I Refuse To Allow April To Suck As Much As March Did
Ordinarily, due to my SAD, February is the month that makes me want to kill myself, but this year it was March that really kicked my ass. Mostly I just had a rough month at school, but my job is pretty important to me so I take things like that to heart. If you find yourself near tears at the end of the workday and you start thinking to yourself "well, I suppose I could come in tomorrow and sit at my desk and cry all day or I could take the day off and try to regain my sanity," it's probably time to take a day off. Especially if you are not, by nature, a crier. I know we all have days like that, but most of my March felt that way.

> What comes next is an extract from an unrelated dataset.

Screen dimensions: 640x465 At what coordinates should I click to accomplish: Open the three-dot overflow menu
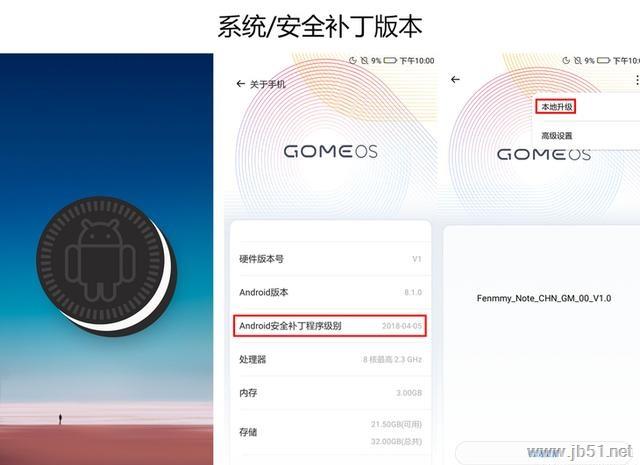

So when April dawned clear and warm and beautiful yesterday (actually, I'm told April dawned kind of drizzly and warm yesterday and only got beautiful later, but, you know, poetic license) I took it as a sign of good things to come. And I'm sure there are good things to come, but first there's this: I had begun to suspect that Dave, who I had pretty much fallen for, was merely killing time with me. When I asked him about this last night he confirmed that while he thinks I'm "a nice person," he's "just not feelin' it." Not kidding. I'm paraphrasing the overall message, but these are words that actually came out of his mouth.
So if it's all right with everyone, I'm just going to ignore the calendar and count last night as part of the suckiness that was March. I may need to count today too, because I plan to do a bit of wallowing (even though Steve has my Eva Cassidy break-up CD, which it's hard to properly wallow without -- I'll have to make do with Jeff Buckley).
And PS, I'm a hell of a lot more than a nice person. Just ask my brother.